A Video Club Curriculum for Teachers

Overview

This video club curriculum was designed around two foci: supporting teachers to notice seeds of algebraic thinking and helping teachers notice multimodal thinking. Attention to these goals is scaffolded throughout. We support teachers in taking up the Algebraic Seeds Framework (ASF) by beginning with less formal settings, which we have found makes it easier for teachers to initially identify seeds and notice student thinking through a seeds lens from pilot data. We support teachers in noticing multimodal student thinking by including videos where gesture and other modalities are important, including a video where students are mostly speaking Spanish (which we do not expect most teachers to speak), and by introducing the draw tool, which is particularly helpful for marking gestures in video, in Video Club 4 for use there and beyond.

Video Club 1: Flag Hoist

A traditional video club conducted with the Anotemos video annotation tool.

Video Description

In this video, a class discusses the graph of a flag being raised up a pole. This video takes place in a traditional classroom setting. Teachers may notice students’ verbal reasoning as well as the gestures they use to think through the situation.

Purpose

Video Club 2: Rat-a-tat Cat

Introduce teachers to seeds. In the video club, focus teacher attention on student ideas and where they come from.

Video Description

In this video, a group of children play a card game. This is an informal setting for mathematics, so teachers may need to be encouraged to think creatively about where mathematical and algebraic ideas are present in this game and in how the children play.

Purpose

Video Club 3: Flag Area

Reinforce the seeds framework and apply it to a more formal setting. In this video club, seeds don’t need to be asked about explicitly; hopefully, teachers will consider this perspective again from their learning in the last video club, and this is a chance to practice.

Video Description

Students work on a task involving splitting up an area into various fractions using different shapes. Much of the dialogue is in Spanish, which may encourage teachers to use clues from non-verbal modalities such as gesture. This video takes place in an interview setting.

Purpose

Video Club 4: Mangoes

Introduce teachers to the draw tool in Anotemos. This provides a good opportunity to talk about the importance of gesture (and more broadly multimodal expressions of thinking). 

Video Description

A small group of students discusses the mangoes problem, which asks students to walk backwards through a series of fraction operations: “After ⅙, ⅕, ¼, ⅓, and finally ½ of the mangoes have been taken, the bowl has three mangoes remaining. How many were there at the beginning?” The setting of this video resembles a traditional classroom setting.

Purpose

Video Club 5: Lemonade

The final two video clubs serve as additional practice with noticing using the seeds framework and attending to multimodal expression. 

Video Description

A student works through a mathematical task on the ratios of lemons to water needed to make different amounts of lemonade with an interviewer.
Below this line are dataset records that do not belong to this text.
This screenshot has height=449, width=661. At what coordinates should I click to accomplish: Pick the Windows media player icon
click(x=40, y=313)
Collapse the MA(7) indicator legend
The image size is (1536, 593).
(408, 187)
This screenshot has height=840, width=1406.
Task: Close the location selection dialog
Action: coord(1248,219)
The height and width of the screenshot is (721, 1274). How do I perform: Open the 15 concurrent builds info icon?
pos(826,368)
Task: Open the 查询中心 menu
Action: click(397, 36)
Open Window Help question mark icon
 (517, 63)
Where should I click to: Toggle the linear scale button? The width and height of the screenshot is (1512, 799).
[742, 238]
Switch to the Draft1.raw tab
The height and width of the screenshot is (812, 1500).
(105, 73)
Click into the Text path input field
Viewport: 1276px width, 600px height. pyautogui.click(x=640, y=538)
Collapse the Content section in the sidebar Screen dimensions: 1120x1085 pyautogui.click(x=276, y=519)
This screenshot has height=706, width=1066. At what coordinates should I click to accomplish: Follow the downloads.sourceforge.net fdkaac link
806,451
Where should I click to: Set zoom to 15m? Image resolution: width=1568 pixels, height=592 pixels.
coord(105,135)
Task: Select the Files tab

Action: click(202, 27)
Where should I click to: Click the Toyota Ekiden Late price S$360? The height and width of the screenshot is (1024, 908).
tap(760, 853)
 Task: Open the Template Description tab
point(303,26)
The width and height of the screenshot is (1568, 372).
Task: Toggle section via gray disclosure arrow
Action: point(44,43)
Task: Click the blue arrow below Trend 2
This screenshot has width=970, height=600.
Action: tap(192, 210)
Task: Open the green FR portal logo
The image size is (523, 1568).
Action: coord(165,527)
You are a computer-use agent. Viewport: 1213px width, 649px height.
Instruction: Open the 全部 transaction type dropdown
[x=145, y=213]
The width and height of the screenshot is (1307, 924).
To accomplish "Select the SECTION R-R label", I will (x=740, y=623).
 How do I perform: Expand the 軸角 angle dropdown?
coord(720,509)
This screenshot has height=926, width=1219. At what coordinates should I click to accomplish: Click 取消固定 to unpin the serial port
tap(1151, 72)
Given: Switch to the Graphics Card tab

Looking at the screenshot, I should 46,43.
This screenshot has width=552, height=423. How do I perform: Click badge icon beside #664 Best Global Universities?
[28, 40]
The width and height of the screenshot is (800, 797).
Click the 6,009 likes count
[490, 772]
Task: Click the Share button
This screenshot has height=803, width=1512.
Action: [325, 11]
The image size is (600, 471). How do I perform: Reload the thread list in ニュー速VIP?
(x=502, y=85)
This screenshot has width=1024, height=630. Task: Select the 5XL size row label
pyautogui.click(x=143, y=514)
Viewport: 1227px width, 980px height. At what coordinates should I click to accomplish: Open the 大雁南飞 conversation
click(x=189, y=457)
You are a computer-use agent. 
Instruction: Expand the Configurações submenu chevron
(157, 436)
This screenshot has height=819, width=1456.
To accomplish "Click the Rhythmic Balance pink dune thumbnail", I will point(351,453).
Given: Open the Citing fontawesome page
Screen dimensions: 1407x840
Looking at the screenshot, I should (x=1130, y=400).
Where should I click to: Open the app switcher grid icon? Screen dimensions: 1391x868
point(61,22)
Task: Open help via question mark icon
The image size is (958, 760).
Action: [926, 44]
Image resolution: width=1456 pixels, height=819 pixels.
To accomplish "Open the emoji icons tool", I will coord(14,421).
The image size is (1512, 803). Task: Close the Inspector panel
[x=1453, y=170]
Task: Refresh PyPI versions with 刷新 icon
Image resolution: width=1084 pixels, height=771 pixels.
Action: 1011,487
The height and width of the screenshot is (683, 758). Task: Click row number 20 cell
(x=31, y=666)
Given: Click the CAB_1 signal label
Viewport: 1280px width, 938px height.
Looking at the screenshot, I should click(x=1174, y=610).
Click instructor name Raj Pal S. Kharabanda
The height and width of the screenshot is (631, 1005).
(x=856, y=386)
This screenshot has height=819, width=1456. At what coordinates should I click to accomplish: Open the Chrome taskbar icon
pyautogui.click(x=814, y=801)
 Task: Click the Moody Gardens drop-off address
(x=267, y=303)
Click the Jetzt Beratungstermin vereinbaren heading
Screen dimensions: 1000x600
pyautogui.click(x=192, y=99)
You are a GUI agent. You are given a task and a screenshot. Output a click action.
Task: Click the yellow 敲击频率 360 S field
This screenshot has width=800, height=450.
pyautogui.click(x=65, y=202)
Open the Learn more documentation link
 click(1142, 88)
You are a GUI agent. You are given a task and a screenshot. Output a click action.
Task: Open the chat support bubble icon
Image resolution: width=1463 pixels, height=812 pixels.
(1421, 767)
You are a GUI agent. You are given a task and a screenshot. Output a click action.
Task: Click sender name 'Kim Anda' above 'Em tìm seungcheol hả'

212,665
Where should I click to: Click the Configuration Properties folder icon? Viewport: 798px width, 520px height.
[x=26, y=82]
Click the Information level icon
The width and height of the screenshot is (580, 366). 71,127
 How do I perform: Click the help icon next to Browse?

This is not a traditional classroom setting, but the task may be familiar to teachers as it resembles school mathematics. 

Purpose

Video Club 6: Root Graph

The final two video clubs serve as additional practice with noticing using the seeds framework and attending to multimodal expression. 

Video Description

A class discusses if a square root graph can ever have negative inputs and what that might look like if it does. This video takes place in a traditional classroom setting.